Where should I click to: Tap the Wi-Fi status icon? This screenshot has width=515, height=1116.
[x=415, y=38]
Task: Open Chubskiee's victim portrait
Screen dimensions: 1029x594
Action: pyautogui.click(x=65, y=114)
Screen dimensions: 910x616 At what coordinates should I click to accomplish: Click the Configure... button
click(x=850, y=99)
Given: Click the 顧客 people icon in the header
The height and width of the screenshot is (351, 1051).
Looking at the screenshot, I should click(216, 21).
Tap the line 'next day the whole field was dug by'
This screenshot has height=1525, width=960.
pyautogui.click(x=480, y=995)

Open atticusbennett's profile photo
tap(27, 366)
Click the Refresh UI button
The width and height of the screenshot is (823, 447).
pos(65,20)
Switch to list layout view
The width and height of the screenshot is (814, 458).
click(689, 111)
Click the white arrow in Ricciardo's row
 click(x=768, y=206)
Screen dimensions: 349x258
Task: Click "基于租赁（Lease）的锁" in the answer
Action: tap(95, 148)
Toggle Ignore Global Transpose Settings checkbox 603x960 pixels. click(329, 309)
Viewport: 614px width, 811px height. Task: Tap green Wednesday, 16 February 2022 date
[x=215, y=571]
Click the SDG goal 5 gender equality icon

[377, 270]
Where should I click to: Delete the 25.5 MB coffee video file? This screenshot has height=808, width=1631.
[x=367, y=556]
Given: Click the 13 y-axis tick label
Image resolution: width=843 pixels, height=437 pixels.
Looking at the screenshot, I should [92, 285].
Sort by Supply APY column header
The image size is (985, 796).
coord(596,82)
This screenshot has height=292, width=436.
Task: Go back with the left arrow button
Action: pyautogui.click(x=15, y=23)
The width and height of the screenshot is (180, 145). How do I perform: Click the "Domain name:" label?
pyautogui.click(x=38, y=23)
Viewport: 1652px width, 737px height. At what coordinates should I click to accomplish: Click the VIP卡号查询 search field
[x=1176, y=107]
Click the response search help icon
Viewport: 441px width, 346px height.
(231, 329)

* * * * * * *

> [What the task asks] Transcribe the data above in full, exactly.

> [Answer area]
Where should I click to: Tap the Wi-Fi status icon? This screenshot has width=515, height=1116.
[x=415, y=38]
Task: Open Chubskiee's victim portrait
Screen dimensions: 1029x594
Action: pyautogui.click(x=65, y=114)
Screen dimensions: 910x616 At what coordinates should I click to accomplish: Click the Configure... button
click(x=850, y=99)
Given: Click the 顧客 people icon in the header
The height and width of the screenshot is (351, 1051).
Looking at the screenshot, I should click(216, 21).
Tap the line 'next day the whole field was dug by'
This screenshot has height=1525, width=960.
pyautogui.click(x=480, y=995)

Open atticusbennett's profile photo
tap(27, 366)
Click the Refresh UI button
The width and height of the screenshot is (823, 447).
pos(65,20)
Switch to list layout view
The width and height of the screenshot is (814, 458).
click(689, 111)
Click the white arrow in Ricciardo's row
 click(x=768, y=206)
Screen dimensions: 349x258
Task: Click "基于租赁（Lease）的锁" in the answer
Action: tap(95, 148)
Toggle Ignore Global Transpose Settings checkbox 603x960 pixels. click(329, 309)
Viewport: 614px width, 811px height. Task: Tap green Wednesday, 16 February 2022 date
[x=215, y=571]
Click the SDG goal 5 gender equality icon

[377, 270]
Where should I click to: Delete the 25.5 MB coffee video file? This screenshot has height=808, width=1631.
[x=367, y=556]
Given: Click the 13 y-axis tick label
Image resolution: width=843 pixels, height=437 pixels.
Looking at the screenshot, I should [92, 285].
Sort by Supply APY column header
The image size is (985, 796).
coord(596,82)
This screenshot has height=292, width=436.
Task: Go back with the left arrow button
Action: pyautogui.click(x=15, y=23)
The width and height of the screenshot is (180, 145). How do I perform: Click the "Domain name:" label?
pyautogui.click(x=38, y=23)
Viewport: 1652px width, 737px height. At what coordinates should I click to accomplish: Click the VIP卡号查询 search field
[x=1176, y=107]
Click the response search help icon
Viewport: 441px width, 346px height.
(231, 329)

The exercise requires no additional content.